The records should be written out in full, with nothing altered.

*** Begin section ***

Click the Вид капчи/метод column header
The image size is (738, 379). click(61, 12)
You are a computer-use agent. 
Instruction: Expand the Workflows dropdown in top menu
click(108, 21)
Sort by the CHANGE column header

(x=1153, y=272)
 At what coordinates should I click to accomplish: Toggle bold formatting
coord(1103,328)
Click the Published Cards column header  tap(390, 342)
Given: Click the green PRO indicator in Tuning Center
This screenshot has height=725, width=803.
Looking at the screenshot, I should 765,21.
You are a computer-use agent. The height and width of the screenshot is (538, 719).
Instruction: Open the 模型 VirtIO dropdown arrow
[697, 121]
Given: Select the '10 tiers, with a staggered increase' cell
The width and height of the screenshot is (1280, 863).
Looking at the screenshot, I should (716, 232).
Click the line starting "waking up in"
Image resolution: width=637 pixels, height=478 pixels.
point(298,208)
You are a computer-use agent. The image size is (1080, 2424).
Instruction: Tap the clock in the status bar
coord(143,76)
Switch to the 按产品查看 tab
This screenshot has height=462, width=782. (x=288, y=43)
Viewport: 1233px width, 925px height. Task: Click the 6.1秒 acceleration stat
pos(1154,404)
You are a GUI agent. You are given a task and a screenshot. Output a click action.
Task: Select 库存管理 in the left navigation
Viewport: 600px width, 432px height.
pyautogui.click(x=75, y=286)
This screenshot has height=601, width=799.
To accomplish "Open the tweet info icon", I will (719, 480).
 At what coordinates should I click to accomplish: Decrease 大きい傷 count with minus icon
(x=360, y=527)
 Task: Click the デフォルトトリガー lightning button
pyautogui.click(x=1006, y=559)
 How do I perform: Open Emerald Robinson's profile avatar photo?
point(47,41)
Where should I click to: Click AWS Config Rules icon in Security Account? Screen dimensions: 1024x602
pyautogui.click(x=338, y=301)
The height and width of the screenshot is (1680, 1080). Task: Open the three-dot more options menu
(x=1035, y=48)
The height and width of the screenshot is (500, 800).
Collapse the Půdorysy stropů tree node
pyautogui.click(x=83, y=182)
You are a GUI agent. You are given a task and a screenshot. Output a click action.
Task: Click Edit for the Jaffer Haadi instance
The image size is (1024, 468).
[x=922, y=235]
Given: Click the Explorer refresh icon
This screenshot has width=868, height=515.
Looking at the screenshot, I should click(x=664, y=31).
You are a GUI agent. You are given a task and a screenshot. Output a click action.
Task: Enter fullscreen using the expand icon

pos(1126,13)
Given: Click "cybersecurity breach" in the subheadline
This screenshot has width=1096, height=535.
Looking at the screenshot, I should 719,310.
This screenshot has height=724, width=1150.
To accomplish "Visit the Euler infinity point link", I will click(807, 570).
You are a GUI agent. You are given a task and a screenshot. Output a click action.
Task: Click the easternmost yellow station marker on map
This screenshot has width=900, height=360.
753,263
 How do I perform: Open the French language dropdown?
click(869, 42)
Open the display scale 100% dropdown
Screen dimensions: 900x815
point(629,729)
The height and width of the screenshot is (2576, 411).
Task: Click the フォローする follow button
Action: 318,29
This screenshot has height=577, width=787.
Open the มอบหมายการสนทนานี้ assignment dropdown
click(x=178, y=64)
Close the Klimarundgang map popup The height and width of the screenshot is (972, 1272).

*** End section ***

■ **Written solution**
Click the Вид капчи/метод column header
The image size is (738, 379). click(61, 12)
You are a computer-use agent. 
Instruction: Expand the Workflows dropdown in top menu
click(108, 21)
Sort by the CHANGE column header

(x=1153, y=272)
 At what coordinates should I click to accomplish: Toggle bold formatting
coord(1103,328)
Click the Published Cards column header  tap(390, 342)
Given: Click the green PRO indicator in Tuning Center
This screenshot has height=725, width=803.
Looking at the screenshot, I should 765,21.
You are a computer-use agent. The height and width of the screenshot is (538, 719).
Instruction: Open the 模型 VirtIO dropdown arrow
[697, 121]
Given: Select the '10 tiers, with a staggered increase' cell
The width and height of the screenshot is (1280, 863).
Looking at the screenshot, I should (716, 232).
Click the line starting "waking up in"
Image resolution: width=637 pixels, height=478 pixels.
point(298,208)
You are a computer-use agent. The image size is (1080, 2424).
Instruction: Tap the clock in the status bar
coord(143,76)
Switch to the 按产品查看 tab
This screenshot has height=462, width=782. (x=288, y=43)
Viewport: 1233px width, 925px height. Task: Click the 6.1秒 acceleration stat
pos(1154,404)
You are a GUI agent. You are given a task and a screenshot. Output a click action.
Task: Select 库存管理 in the left navigation
Viewport: 600px width, 432px height.
pyautogui.click(x=75, y=286)
This screenshot has height=601, width=799.
To accomplish "Open the tweet info icon", I will (719, 480).
 At what coordinates should I click to accomplish: Decrease 大きい傷 count with minus icon
(x=360, y=527)
 Task: Click the デフォルトトリガー lightning button
pyautogui.click(x=1006, y=559)
 How do I perform: Open Emerald Robinson's profile avatar photo?
point(47,41)
Where should I click to: Click AWS Config Rules icon in Security Account? Screen dimensions: 1024x602
pyautogui.click(x=338, y=301)
The height and width of the screenshot is (1680, 1080). Task: Open the three-dot more options menu
(x=1035, y=48)
The height and width of the screenshot is (500, 800).
Collapse the Půdorysy stropů tree node
pyautogui.click(x=83, y=182)
You are a GUI agent. You are given a task and a screenshot. Output a click action.
Task: Click Edit for the Jaffer Haadi instance
The image size is (1024, 468).
[x=922, y=235]
Given: Click the Explorer refresh icon
This screenshot has width=868, height=515.
Looking at the screenshot, I should click(x=664, y=31).
You are a GUI agent. You are given a task and a screenshot. Output a click action.
Task: Enter fullscreen using the expand icon

pos(1126,13)
Given: Click "cybersecurity breach" in the subheadline
This screenshot has width=1096, height=535.
Looking at the screenshot, I should 719,310.
This screenshot has height=724, width=1150.
To accomplish "Visit the Euler infinity point link", I will click(807, 570).
You are a GUI agent. You are given a task and a screenshot. Output a click action.
Task: Click the easternmost yellow station marker on map
This screenshot has width=900, height=360.
753,263
 How do I perform: Open the French language dropdown?
click(869, 42)
Open the display scale 100% dropdown
Screen dimensions: 900x815
point(629,729)
The height and width of the screenshot is (2576, 411).
Task: Click the フォローする follow button
Action: 318,29
This screenshot has height=577, width=787.
Open the มอบหมายการสนทนานี้ assignment dropdown
click(x=178, y=64)
Close the Klimarundgang map popup The height and width of the screenshot is (972, 1272).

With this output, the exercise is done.